CIPARS gathers information to support the following activities:

  • creation of evidence-based policies to support responsible antimicrobial use in hospital, community and agricultural settings, and
  • identification of potential measures that could minimize the emergence and spread of resistant bacteria among animals, food and people.

Canadian Nosocomial Infection Surveillance Program

The Agency collects national data on antimicrobial-resistant organisms through CNISP. This program provides rates and trends of healthcare-associated infections in Canadian healthcare facilities. This allows for the comparison of rates nationally and internationally.

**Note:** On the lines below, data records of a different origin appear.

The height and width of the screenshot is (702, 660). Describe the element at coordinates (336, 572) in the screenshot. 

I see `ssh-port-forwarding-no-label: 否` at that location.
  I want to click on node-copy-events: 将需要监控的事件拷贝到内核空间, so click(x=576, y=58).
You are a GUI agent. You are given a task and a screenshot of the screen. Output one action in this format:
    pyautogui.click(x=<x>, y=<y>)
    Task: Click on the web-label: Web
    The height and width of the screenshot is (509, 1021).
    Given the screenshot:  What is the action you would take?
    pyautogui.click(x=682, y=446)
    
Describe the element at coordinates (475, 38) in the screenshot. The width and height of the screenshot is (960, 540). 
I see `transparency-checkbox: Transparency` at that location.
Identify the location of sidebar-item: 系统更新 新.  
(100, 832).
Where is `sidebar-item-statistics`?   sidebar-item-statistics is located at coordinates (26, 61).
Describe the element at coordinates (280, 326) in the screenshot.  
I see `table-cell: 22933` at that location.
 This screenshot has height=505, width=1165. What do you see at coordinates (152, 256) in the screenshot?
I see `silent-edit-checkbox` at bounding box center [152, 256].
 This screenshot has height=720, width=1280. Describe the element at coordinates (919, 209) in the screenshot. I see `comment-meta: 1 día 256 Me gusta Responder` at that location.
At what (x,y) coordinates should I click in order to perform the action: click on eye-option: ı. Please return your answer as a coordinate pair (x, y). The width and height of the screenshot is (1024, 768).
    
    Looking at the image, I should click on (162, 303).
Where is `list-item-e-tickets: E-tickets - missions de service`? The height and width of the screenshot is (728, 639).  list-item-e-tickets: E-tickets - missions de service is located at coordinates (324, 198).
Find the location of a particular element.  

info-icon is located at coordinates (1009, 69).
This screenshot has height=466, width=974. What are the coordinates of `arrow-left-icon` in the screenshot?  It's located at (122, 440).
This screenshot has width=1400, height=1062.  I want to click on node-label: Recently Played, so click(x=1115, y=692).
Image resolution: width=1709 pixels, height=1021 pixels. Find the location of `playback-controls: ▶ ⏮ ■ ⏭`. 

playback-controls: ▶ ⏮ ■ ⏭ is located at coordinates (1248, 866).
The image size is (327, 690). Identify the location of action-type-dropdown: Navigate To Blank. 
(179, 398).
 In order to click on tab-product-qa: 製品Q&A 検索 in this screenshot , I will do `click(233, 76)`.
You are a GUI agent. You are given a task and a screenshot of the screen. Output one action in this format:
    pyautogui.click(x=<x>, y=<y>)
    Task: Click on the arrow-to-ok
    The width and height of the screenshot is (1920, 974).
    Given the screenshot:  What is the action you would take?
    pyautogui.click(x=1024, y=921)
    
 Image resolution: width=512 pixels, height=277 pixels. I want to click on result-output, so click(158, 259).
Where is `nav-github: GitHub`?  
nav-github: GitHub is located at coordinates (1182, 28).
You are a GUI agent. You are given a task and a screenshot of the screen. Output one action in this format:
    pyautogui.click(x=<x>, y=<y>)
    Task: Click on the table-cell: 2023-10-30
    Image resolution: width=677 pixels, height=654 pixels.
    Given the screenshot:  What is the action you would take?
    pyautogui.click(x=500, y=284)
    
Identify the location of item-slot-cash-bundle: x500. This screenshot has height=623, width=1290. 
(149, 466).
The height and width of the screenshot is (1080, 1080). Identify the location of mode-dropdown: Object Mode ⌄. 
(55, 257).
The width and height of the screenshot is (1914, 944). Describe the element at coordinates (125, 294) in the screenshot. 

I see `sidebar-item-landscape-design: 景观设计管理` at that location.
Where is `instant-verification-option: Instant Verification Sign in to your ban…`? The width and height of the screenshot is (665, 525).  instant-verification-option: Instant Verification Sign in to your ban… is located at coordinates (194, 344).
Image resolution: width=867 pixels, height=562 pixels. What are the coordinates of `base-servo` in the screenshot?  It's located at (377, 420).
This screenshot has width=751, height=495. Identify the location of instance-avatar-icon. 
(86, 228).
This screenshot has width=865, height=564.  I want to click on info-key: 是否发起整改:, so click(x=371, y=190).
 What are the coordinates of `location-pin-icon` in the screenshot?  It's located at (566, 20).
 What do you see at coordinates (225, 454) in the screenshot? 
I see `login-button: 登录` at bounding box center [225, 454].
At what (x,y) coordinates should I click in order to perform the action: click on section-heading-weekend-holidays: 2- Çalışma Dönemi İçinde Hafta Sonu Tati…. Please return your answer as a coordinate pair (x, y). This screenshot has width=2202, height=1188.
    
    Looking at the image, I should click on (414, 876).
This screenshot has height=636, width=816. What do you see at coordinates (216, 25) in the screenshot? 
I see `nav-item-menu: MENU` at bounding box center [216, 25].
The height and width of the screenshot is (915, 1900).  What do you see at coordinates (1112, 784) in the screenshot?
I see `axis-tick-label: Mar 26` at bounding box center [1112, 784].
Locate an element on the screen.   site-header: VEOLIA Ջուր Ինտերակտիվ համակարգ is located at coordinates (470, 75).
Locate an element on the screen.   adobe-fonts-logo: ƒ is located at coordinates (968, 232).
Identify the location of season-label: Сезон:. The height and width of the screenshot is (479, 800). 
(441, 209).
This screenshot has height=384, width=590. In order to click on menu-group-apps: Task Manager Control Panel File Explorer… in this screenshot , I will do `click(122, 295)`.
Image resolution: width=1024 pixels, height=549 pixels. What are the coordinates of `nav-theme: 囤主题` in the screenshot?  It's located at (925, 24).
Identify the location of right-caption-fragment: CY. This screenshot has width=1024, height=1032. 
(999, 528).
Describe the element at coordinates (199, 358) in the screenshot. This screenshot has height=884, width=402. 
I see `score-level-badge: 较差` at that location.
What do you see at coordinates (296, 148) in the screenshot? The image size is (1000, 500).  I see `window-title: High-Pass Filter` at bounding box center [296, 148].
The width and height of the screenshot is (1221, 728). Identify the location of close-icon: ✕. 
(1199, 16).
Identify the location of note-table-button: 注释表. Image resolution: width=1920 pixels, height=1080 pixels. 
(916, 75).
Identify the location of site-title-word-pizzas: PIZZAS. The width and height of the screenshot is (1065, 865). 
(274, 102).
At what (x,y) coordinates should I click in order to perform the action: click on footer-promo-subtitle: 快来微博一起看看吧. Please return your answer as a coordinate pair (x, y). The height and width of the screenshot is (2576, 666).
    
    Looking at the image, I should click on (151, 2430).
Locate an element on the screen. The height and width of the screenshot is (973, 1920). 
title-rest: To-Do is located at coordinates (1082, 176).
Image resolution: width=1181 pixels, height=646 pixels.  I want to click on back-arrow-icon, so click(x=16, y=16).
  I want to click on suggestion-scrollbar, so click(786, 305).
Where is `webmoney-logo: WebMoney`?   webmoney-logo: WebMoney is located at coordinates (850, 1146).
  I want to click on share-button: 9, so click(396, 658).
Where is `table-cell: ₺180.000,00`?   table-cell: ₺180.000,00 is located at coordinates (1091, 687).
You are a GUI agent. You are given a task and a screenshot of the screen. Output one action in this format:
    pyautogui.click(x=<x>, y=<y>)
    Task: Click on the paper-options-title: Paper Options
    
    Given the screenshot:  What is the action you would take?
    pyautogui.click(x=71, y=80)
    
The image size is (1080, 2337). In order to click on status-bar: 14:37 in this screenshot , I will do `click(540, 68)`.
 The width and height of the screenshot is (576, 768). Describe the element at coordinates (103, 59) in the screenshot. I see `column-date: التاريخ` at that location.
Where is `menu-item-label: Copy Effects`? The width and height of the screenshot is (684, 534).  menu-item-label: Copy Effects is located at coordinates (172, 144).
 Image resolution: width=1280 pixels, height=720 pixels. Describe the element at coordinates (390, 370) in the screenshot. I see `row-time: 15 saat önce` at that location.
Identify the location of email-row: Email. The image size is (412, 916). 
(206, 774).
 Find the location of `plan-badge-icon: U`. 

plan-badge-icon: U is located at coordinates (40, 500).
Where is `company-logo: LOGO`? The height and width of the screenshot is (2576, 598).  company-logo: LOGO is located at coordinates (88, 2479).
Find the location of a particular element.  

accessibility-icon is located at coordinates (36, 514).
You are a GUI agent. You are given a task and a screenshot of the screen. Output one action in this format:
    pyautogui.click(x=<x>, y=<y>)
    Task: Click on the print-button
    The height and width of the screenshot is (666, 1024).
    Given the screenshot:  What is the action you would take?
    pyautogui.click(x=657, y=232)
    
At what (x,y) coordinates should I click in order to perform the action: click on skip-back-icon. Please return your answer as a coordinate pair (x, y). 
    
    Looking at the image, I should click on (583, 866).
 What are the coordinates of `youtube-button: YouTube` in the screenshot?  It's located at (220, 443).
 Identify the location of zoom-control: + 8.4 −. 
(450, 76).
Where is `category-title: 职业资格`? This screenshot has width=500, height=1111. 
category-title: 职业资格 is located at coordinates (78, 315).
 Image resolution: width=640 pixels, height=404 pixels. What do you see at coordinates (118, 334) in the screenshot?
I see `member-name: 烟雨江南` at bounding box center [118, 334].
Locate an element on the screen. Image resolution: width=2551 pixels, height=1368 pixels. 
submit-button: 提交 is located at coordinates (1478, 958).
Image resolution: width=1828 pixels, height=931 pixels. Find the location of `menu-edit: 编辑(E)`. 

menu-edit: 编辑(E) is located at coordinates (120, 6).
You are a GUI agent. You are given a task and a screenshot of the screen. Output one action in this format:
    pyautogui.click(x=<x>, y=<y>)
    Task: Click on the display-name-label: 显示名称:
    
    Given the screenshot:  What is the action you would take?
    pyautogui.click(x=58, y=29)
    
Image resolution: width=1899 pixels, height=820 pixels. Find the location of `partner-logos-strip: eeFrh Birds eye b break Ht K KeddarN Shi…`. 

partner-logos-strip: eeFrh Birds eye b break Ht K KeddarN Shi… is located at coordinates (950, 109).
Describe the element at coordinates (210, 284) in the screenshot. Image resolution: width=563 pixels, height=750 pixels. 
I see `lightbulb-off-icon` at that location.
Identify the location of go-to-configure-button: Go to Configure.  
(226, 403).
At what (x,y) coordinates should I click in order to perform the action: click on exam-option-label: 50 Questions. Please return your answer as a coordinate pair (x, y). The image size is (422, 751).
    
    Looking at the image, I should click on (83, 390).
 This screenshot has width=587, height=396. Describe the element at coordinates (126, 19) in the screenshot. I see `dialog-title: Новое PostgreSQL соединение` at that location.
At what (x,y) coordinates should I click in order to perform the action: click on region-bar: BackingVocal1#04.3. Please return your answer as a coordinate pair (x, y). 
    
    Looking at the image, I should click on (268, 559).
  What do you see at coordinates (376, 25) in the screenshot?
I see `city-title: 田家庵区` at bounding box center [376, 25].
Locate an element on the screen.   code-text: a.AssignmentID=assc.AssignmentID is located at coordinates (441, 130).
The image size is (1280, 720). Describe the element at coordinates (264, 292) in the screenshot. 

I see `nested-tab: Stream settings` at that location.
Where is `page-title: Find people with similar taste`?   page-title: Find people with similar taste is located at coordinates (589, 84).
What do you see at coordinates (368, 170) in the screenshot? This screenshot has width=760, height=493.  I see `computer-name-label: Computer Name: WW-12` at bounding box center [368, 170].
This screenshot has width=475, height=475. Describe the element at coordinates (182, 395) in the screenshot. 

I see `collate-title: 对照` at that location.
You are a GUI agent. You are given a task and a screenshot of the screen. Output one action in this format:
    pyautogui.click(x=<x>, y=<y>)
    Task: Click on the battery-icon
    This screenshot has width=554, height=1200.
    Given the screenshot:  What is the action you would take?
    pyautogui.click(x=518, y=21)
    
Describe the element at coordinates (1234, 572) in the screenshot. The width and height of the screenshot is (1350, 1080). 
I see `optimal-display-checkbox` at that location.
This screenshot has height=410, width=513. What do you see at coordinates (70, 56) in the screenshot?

Enhanced surveillance of antimicrobial-resistant gonorrhea program

The Agency is establishing a new enhanced surveillance system for antimicrobial-resistant gonorrhea (ESAG). The ESAG program provides:

  • information on risk factors associated with antimicrobial-resistant gonorrhea,
  • surveillance evidence to inform treatment recommendations in the Canadian Guidelines on Sexually Transmitted Infections, and
  • evidence for public health interventions to minimize the spread of antimicrobial-resistant gonorrhea in Canada.

Antibiotic resistance in healthcare settings

Antibiotic-resistant bacteria can spread in healthcare settings. If these resistant bacteria spread, they are tracked. This allows for comparisons over time and between regions.

Here are some examples of the types of bacteria and the kind of information that is tracked:

Methicillin-resistant Staphylococcus aureus (MRSA):

  • Nationally, MRSA infection rates have been declining since 2009.
  • Adult infection rates have steadily declined since 2009 while pediatric (ages 0 to 18 years) infection rates have increased.
  • Skin, soft tissue or burns are the most common source of MRSA clinical infections.

Vancomycin-resistant enterococci (VRE):

  • VRE infection rates remain low but have been increasing since 2008.
  • 52% of VRE infections are among patients aged 65 years or older.
  • 51% of all VRE infections are urinary tract infections.

Carbapenem-resistant Enterobacteriaceae (CRE):

  • The number of cases of CRE remains low in Canada.

Antibiotic resistance and the food chain

Antibiotic resistance can spread through the food chain making it important to examine the relationship between the antibiotics used in animals and in people. It is also important to examine that relationship for its impacts on human antibiotic resistance.

  • Important antibiotics used to treat human infections are also used to prevent and treat illness in animals.
  • Antibiotics are used in veterinary medicine and in animals used for food production.
  • Resistant bacteria can also spread to farm workers who directly handle farm animals.